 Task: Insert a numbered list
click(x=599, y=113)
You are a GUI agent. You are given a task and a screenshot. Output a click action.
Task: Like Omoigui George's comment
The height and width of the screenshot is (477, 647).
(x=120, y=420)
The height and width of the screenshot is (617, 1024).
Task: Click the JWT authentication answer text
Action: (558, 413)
★ ★ ★ ★ ★
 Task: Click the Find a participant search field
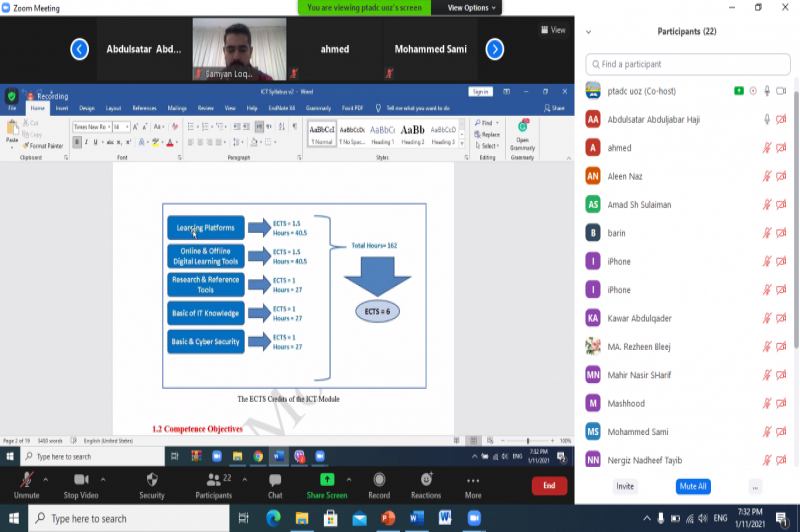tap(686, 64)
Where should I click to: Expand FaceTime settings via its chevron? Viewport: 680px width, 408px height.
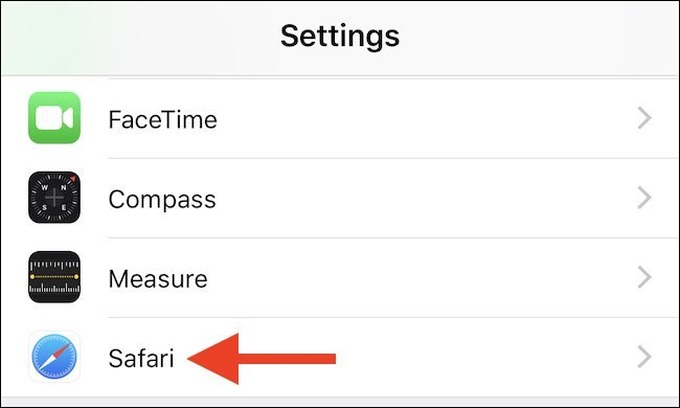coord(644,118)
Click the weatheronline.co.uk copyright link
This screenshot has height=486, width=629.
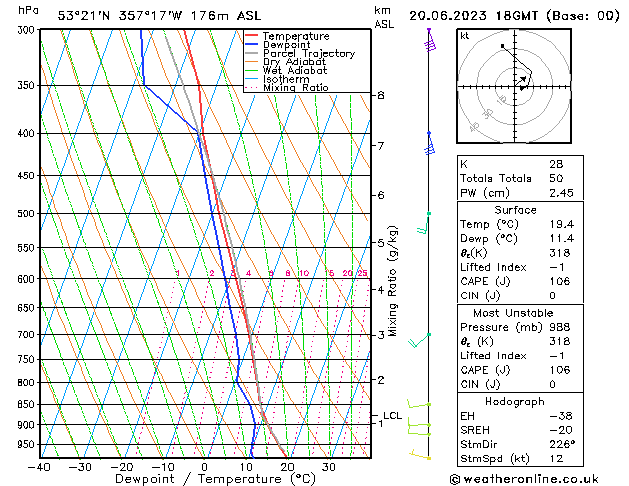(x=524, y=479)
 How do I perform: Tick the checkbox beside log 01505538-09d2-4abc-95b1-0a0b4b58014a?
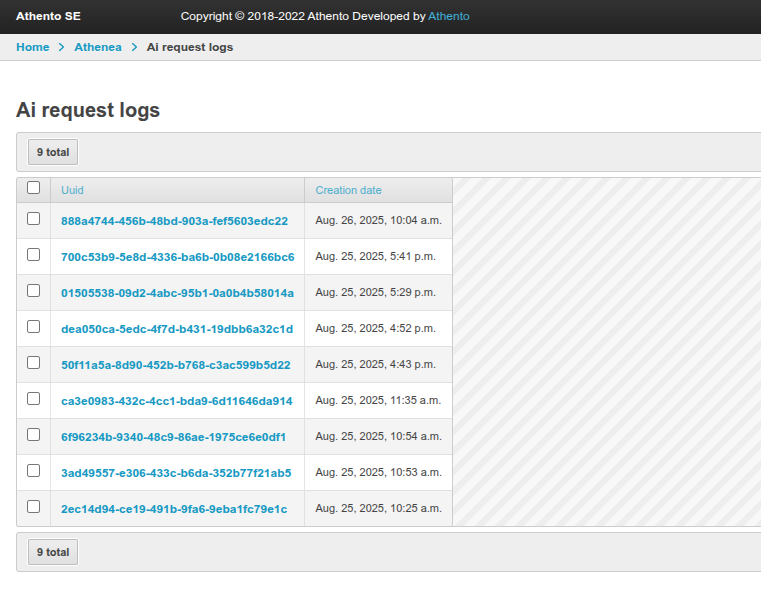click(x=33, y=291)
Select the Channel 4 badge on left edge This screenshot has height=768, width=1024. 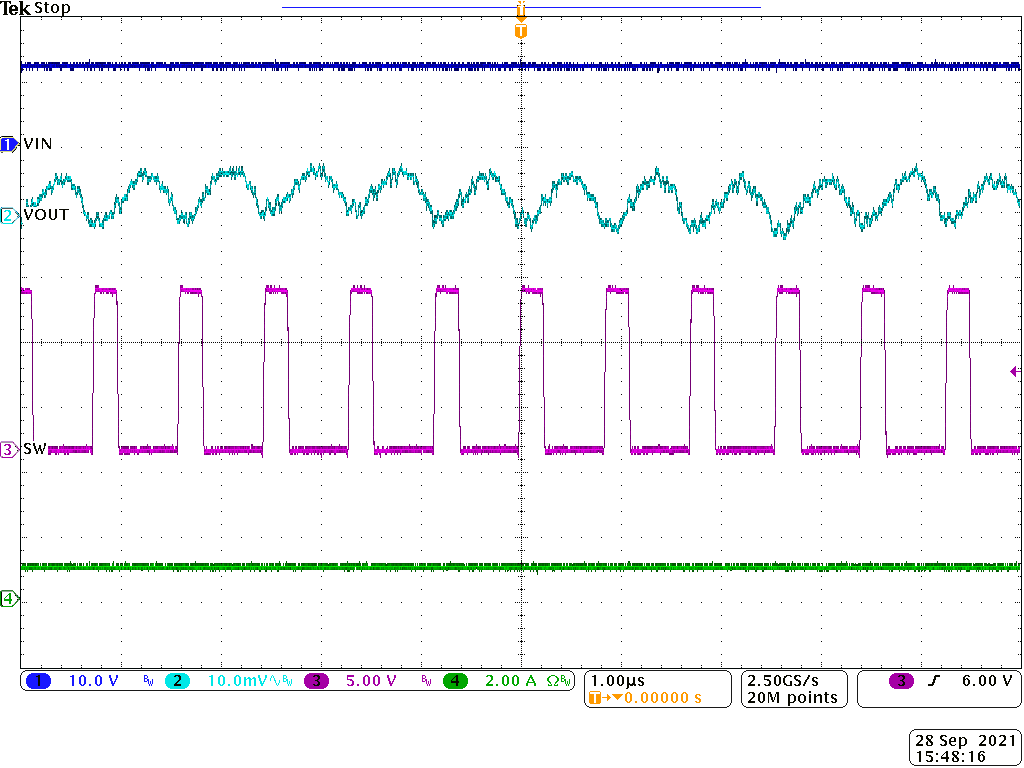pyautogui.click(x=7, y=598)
★ ★ ★ ★ ★
In the data above, retype exactly and only the lines between the one holding "Task: Insert a numbered list" and the one holding "Task: Like Omoigui George's comment", inclusive.

 Task: Insert a numbered list
click(x=599, y=113)
You are a GUI agent. You are given a task and a screenshot. Output a click action.
Task: Like Omoigui George's comment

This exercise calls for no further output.